De fait, je me suis demandée : d'abord quelles est ou sont la/les langue(s) de travail mobilisées, autrement dit, la/les langue(s) moyen, celle qu'ils utilisent pour communiquer entre eux pour mener à bien leurs projets ? Quelles sont les langues objet, c'est- à-dire les langues dans lesquelles les projets, les produits finis de ces projets sont réalisés ? Et à partir de ces éléments, le questionnement central est le suivant : quelles sont leurs représentations vis-à-vis de ces langues ? Comment ces représentations sociolangagières régissent les activités, le travail, de l'ensemble de ces acteurs culturels ? Quels enjeux sous- tendent-elles ? Les objectifs officiels d’échanges, de « diversité culturelle » et de « respect des langues et des cultures » sont-ils appliqués dans leurs missions, et du même coup dans leurs manières de travailler ? Comment conjuguent-ils cette mission d'influence (pour l'IF) et/ou de promotion d'une langue (pour les deux structures cette fois), dans le respect de la diversité, en rapport avec leurs représentations et l'institution qu'ils représentent et qu'ils défendent ?
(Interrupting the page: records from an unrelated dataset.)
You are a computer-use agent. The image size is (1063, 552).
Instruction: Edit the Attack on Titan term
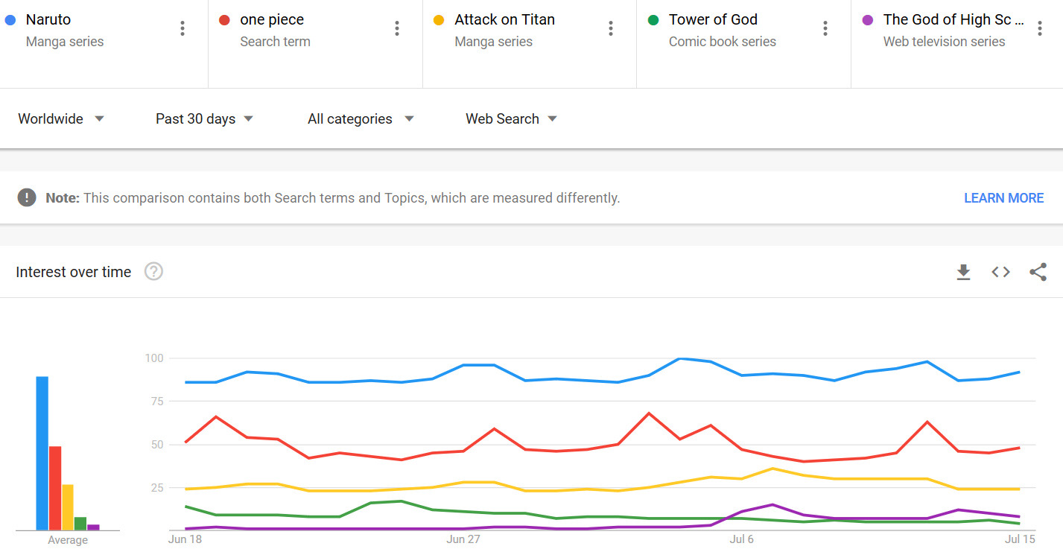(x=504, y=20)
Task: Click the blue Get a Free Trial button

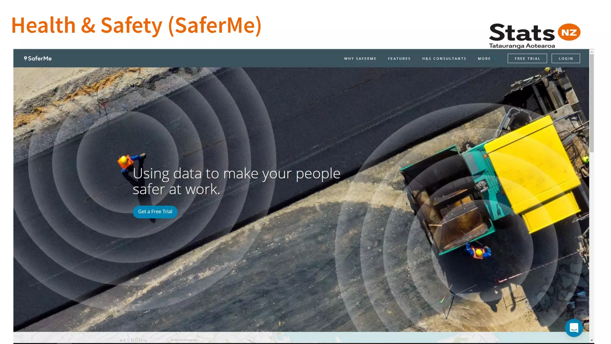Action: 155,212
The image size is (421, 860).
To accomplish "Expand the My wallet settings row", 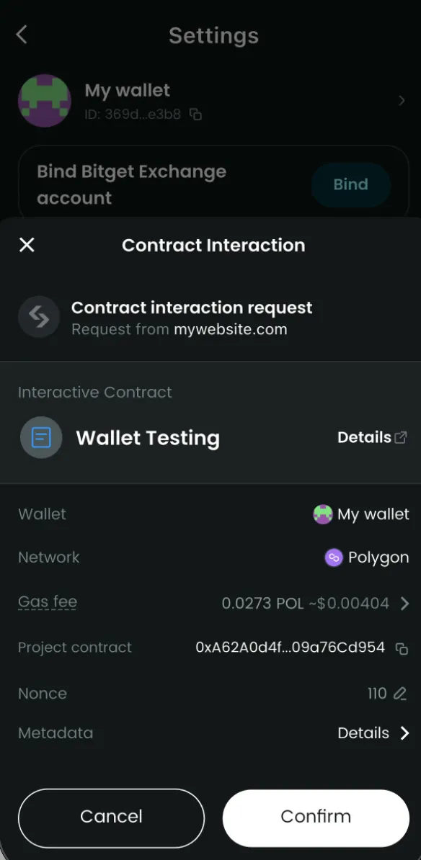I will click(x=402, y=101).
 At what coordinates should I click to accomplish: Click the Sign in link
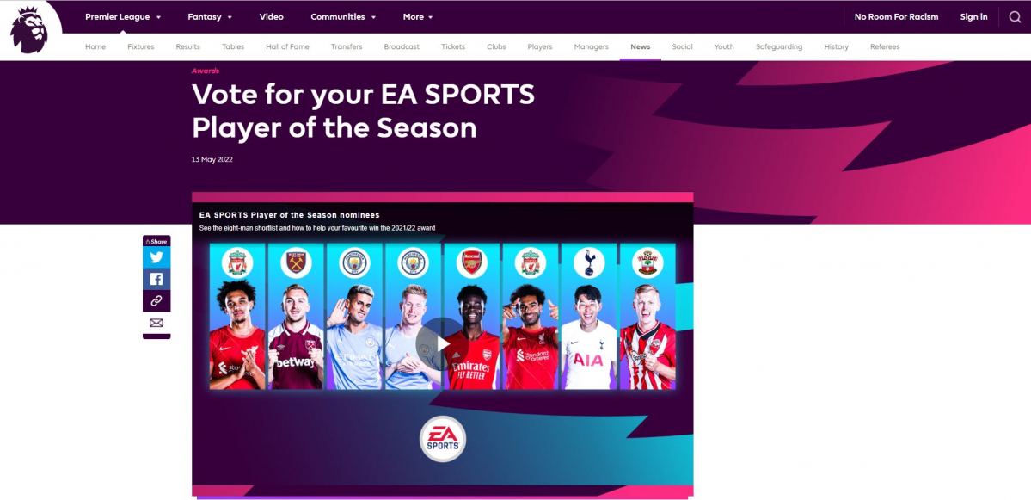[973, 17]
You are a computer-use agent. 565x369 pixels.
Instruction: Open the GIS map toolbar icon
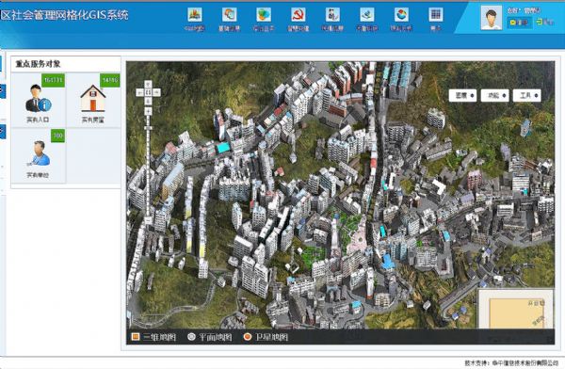[x=195, y=15]
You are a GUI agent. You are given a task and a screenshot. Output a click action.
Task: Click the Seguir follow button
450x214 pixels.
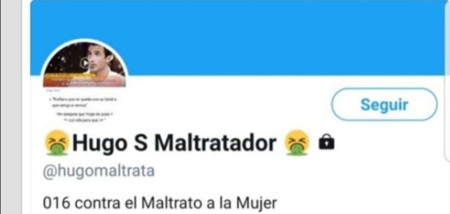pos(384,104)
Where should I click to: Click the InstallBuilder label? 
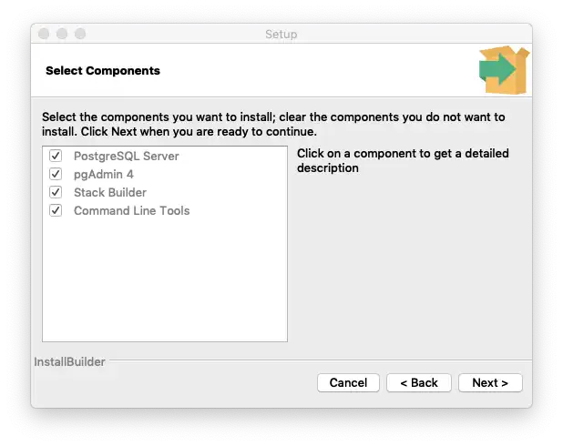click(69, 362)
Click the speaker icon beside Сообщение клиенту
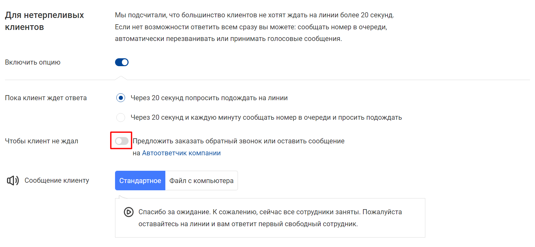535x247 pixels. coord(13,181)
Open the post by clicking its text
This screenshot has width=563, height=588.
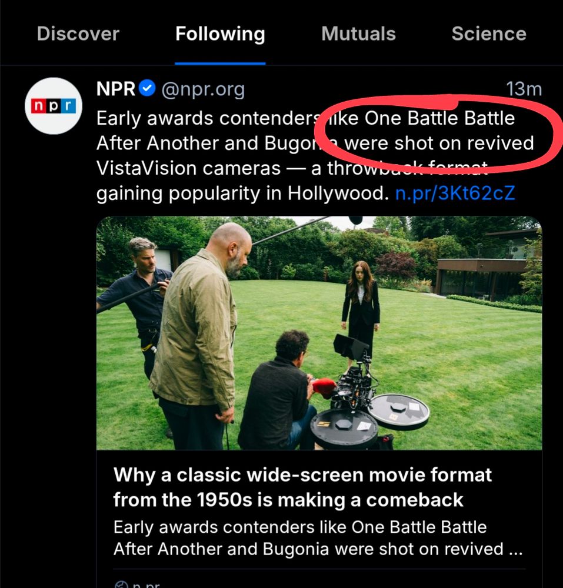(315, 156)
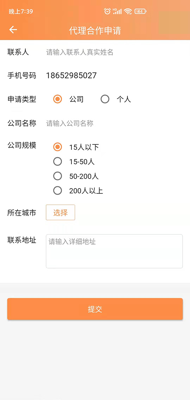Tap the 晚上7:39 status bar clock
190x400 pixels.
[21, 12]
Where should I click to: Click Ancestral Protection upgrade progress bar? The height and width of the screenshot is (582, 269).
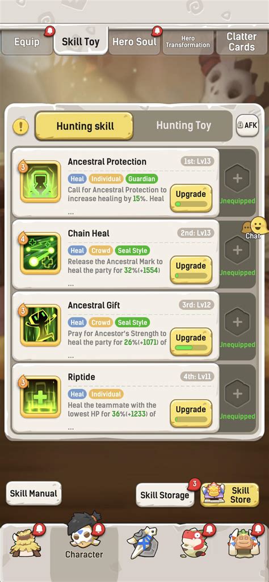tap(191, 204)
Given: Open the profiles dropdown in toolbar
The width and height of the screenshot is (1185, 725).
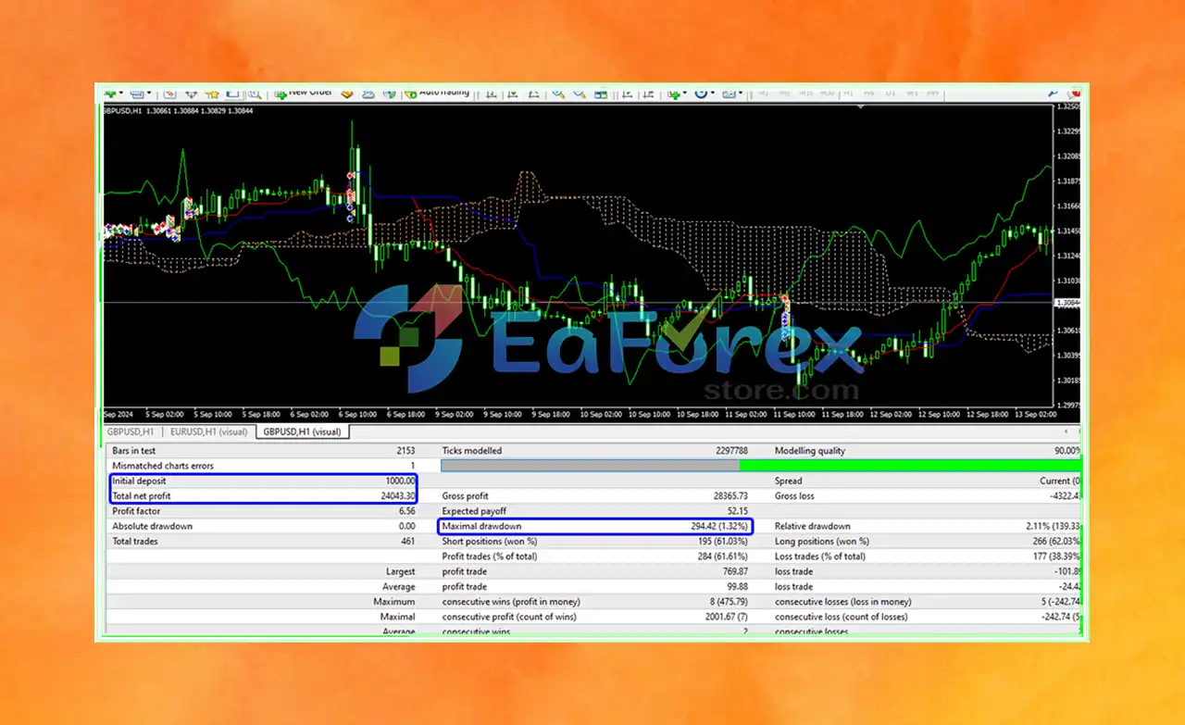Looking at the screenshot, I should tap(149, 93).
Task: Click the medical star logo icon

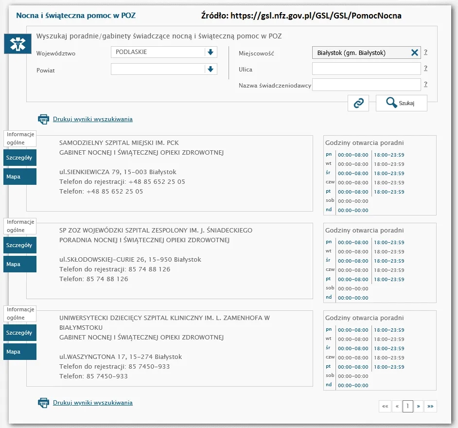Action: 18,44
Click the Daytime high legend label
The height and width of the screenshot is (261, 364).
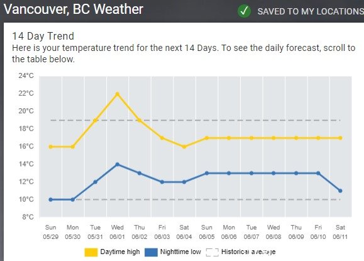pyautogui.click(x=120, y=252)
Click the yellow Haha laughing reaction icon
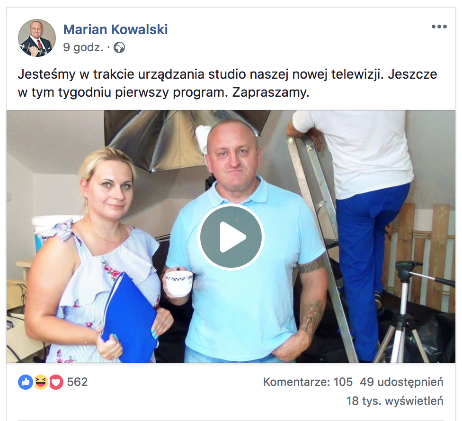The image size is (462, 421). [x=41, y=382]
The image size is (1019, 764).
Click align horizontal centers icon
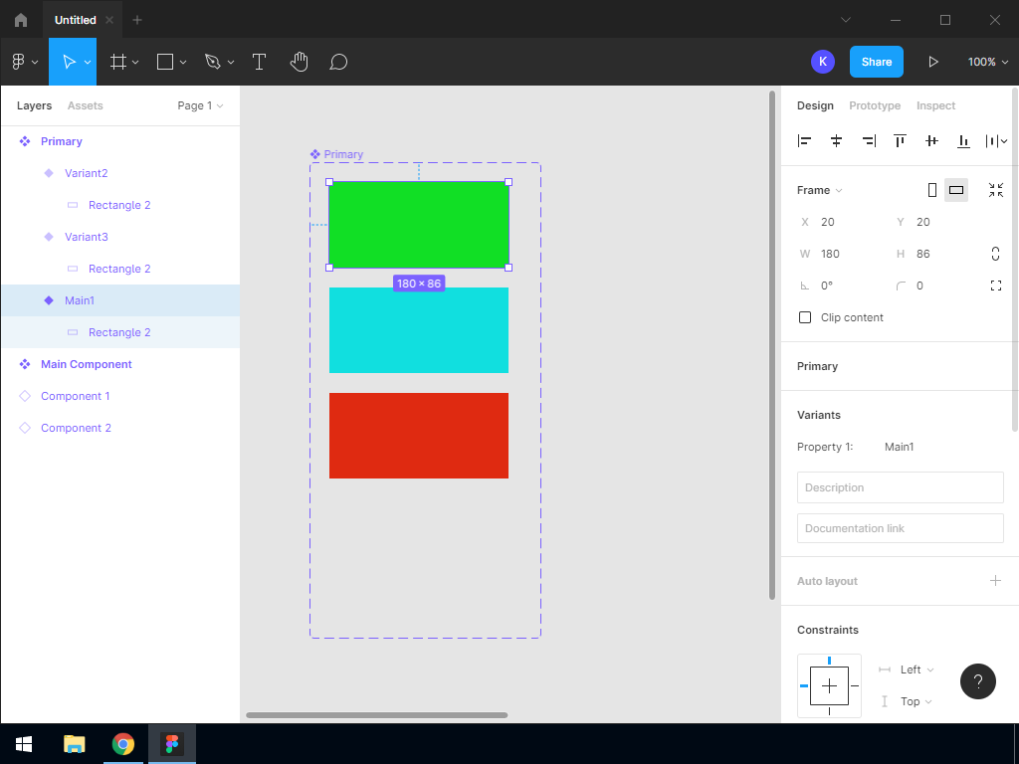point(836,141)
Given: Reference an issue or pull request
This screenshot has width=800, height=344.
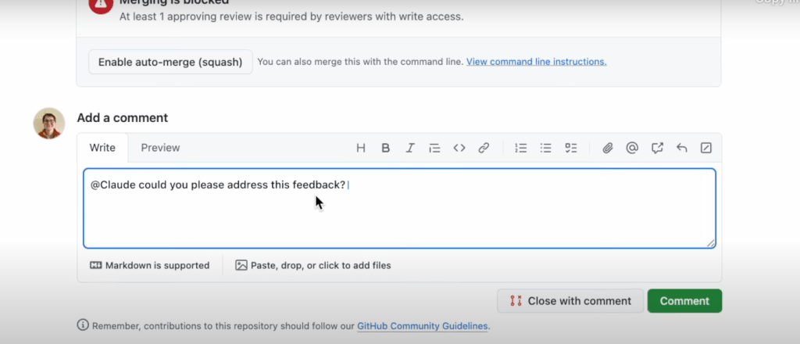Looking at the screenshot, I should coord(657,148).
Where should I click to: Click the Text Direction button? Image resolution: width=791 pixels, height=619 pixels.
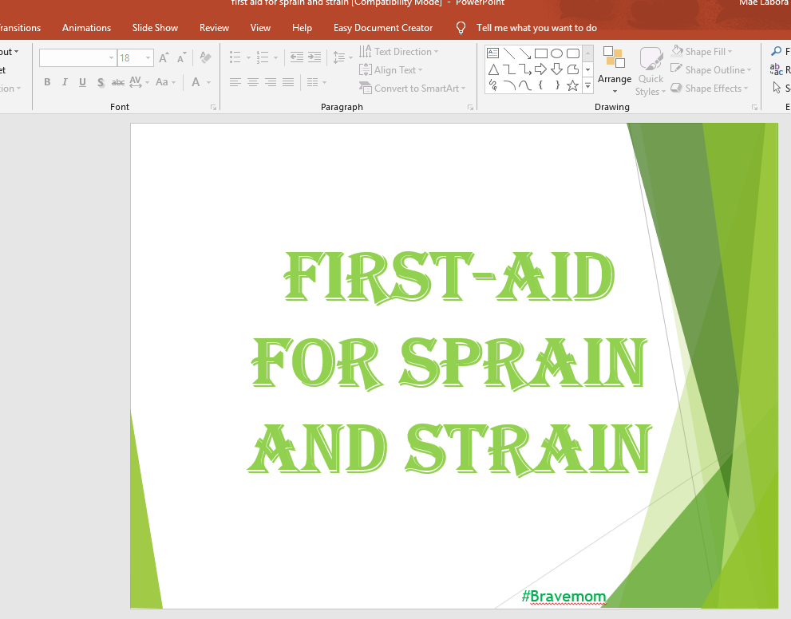click(398, 51)
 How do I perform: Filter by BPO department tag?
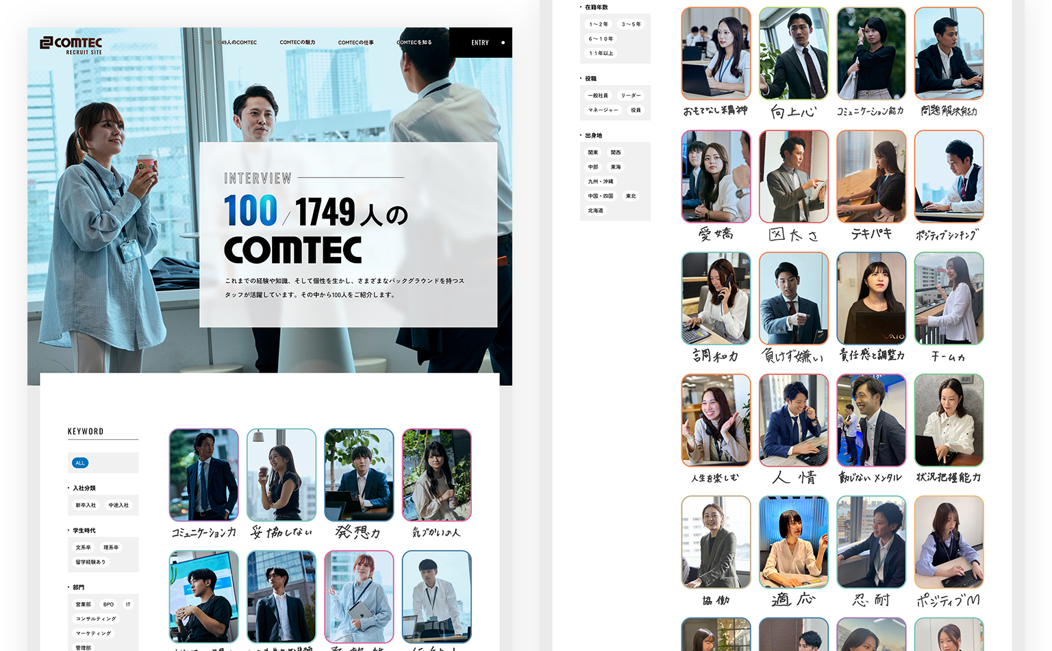pyautogui.click(x=108, y=604)
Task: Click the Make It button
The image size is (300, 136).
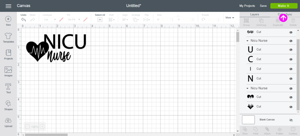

Ait Lemkadem a fait le constat que « dans ce foisonnement linguistique désordonné, les instances de la francophonie protègent l'idiome et refusent de publier quoi que ce soit sur le français marocain, car à leurs yeux ne peut exister qu'un seul français » (Ait Lemkadem, 1999 p.30). C'est donc ce « à leurs yeux » que je vais tenter d'interroger. Pourquoi s'intéresser spécifiquement aux représentations ? Vasseur explique que « la conscience linguistique, et langagière, constitue le levier permanent de l'action aussi bien dans le cadre des pratiques en place que des interventions de formation et d'éducation (Vasseur, 2008, p.9). Elles sont un moteur non anodin par rapport à ce qui est véhiculé est mis en œuvre par rapport aux pratiques linguistiques en cours. Elles peuvent refléter aussi certains malaises dans les langues, laisser voir des paradoxes où des problèmes en même temps qu'une voie possible pour faire changer les faire évoluer.

Ce que je me suis attachée à étudier, donc, de façon centrale, ce sont les représentations sociolangagières des acteurs de l'action culturelle et linguistique francophone au Maroc, comment elles étaient à l'œuvre dans la création et la mise en place de leurs projets, et à voir s'il existait des tensions qui s’opéraient. Le contexte actuel des transformations du réseau culturel français et la création toute récente (naissance officielle en Janvier 2012, et inauguration en Juin 2012) du BM a été l'occasion idéale pour une appréhension de ces institutions, qui sont en pleine phase d'interrogations voire de création, et peut-être plus facilement ouvertes à de la réflexivité et à des changements, de leurs formes de fonctionnement et d'organisation et aussi de fond, des contenus de leurs activités.

Les finalités de ce travail ont consisté à faire un état des lieux et de tenter de voir les éléments problématiques, les tensions liées au contexte interculturel et plurilingue du Maroc, et leurs appréhension par des personnes qui travaillent justement à travers et sur ces deux aspects ; et aussi voir les différences de fonctionnement des deux structures et ainsi pointer ce qui pourrait de l'une être bénéfique à l'autre, bien qu'elles aient des objectifs et des intérêts divergents. Tout ceci afin de tenter de contribuer, d'abord, dans une moindre mesure à l'amélioration des modalités de travail entre les personnes, et surtout la qualité des actions menées, en relation avec les enjeux locaux et nationaux liés aux langues et aux cultures du Maroc.